(Records provided)

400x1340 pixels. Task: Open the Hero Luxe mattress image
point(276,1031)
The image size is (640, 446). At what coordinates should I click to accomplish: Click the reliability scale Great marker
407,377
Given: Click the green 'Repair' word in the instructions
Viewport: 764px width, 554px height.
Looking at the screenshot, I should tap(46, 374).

(End Records provided)

Your goal - The entries above need to be transcribed with no differences at all.

Output below -
400x1340 pixels. Task: Open the Hero Luxe mattress image
point(276,1031)
The image size is (640, 446). At what coordinates should I click to accomplish: Click the reliability scale Great marker
407,377
Given: Click the green 'Repair' word in the instructions
Viewport: 764px width, 554px height.
Looking at the screenshot, I should tap(46, 374).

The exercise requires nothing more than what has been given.